Helper function to get the unit of a single forecast, i.e. the column names that define where a single forecast was made for. This just takes all columns that are available in the data and subtracts the columns that are protected, i.e. those returned by get_protected_columns() as well as the names of the metrics that were specified during scoring, if any.

Usage

get_forecast_unit(data)

Arguments

data

A data.frame (or similar) with predicted and observed values. See the details section of for additional information on the required input format.

Value

A character vector with the column names that define the unit of a single forecast

Forecast unit

In order to score forecasts, scoringutils needs to know which of the rows of the data belong together and jointly form a single forecasts. This is easy e.g. for point forecast, where there is one row per forecast. For quantile or sample-based forecasts, however, there are multiple rows that belong to a single forecast.

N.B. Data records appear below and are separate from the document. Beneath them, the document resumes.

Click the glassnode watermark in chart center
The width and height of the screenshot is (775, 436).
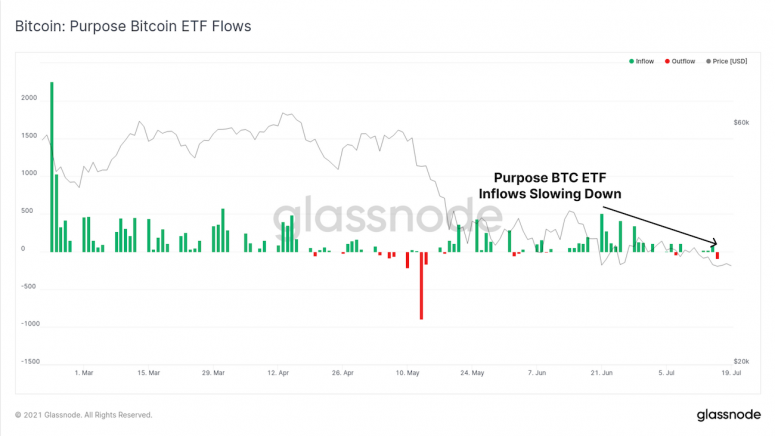388,216
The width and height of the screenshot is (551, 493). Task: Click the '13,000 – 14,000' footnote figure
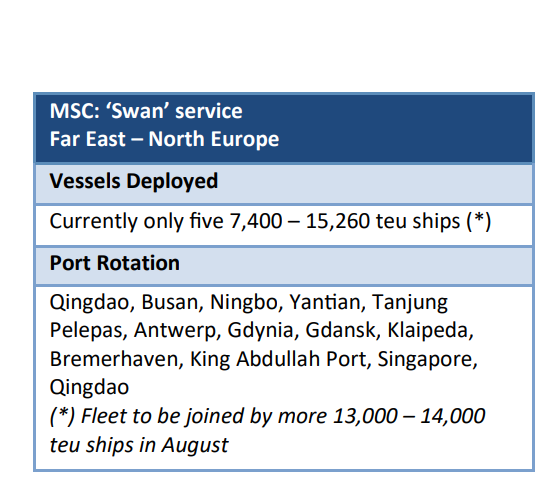coord(409,416)
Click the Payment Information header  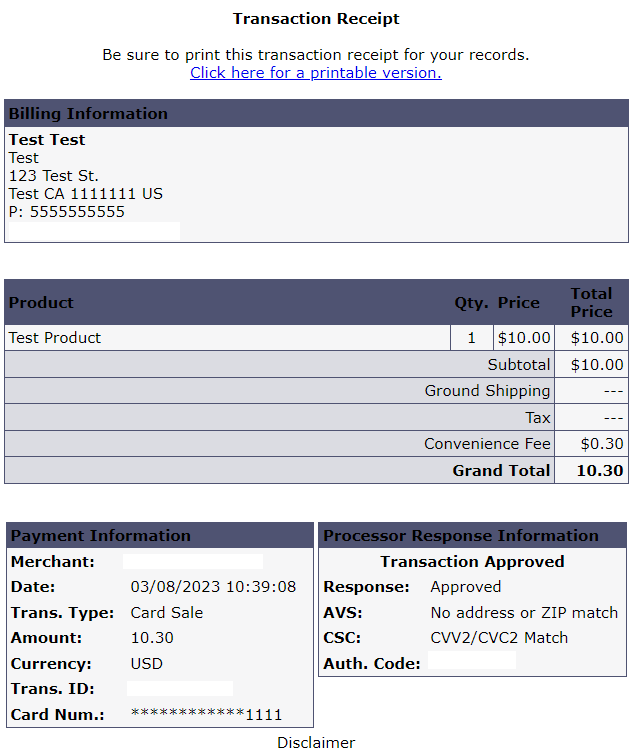(x=160, y=535)
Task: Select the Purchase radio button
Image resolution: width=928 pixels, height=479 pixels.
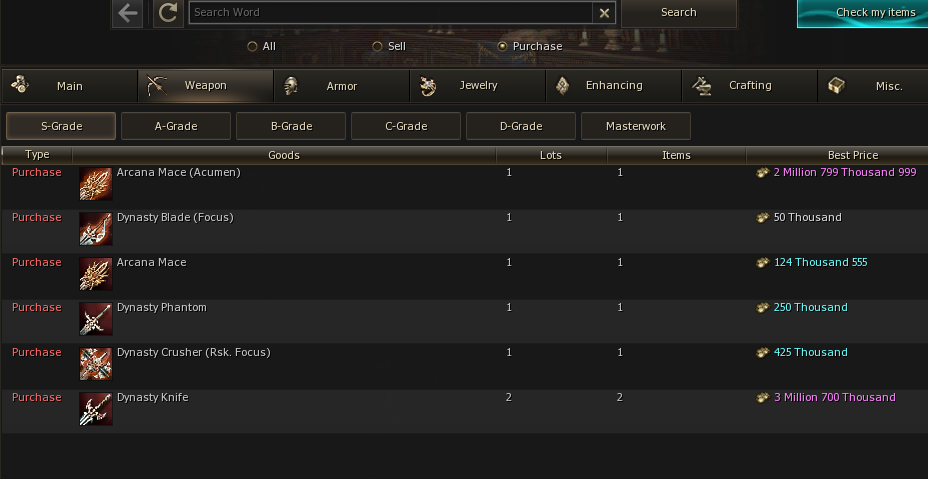Action: 503,46
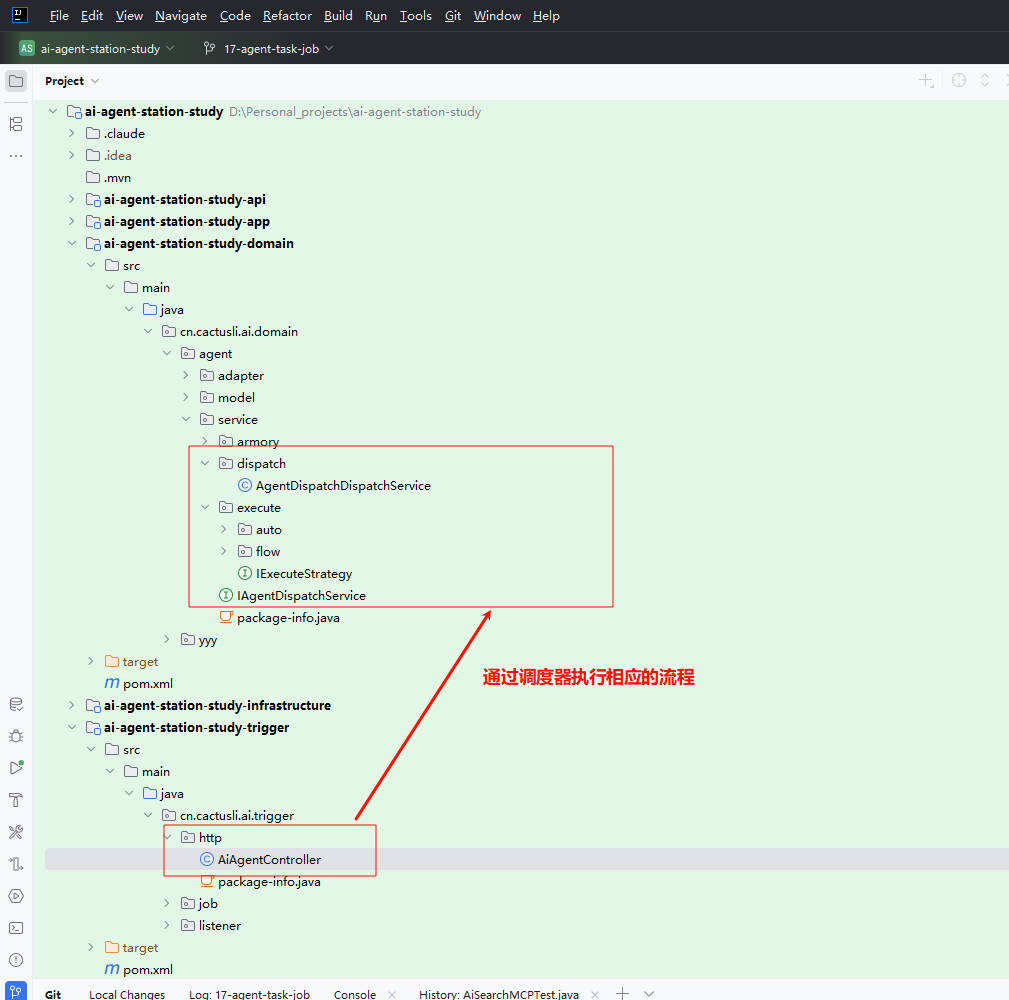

The forecast unit or unit of a single forecast is then described by the combination of columns that uniquely identify a single forecast. For example, we could have forecasts made by different models in various locations at different time points, each for several weeks into the future. The forecast unit could then be described as forecast_unit = c("model", "location", "forecast_date", "forecast_horizon"). scoringutils automatically tries to determine the unit of a single forecast. It uses all existing columns for this, which means that no columns must be present that are unrelated to the forecast unit. As a very simplistic example, if you had an additional row, "even", that is one if the row number is even and zero otherwise, then this would mess up scoring as scoringutils then thinks that this column was relevant in defining the forecast unit.

In order to avoid issues, we recommend setting the forecast unit explicitly, using the forecast_unit argument. This will simply drop unneeded columns, while making sure that all necessary, 'protected columns' like "predicted" or "observed" are retained.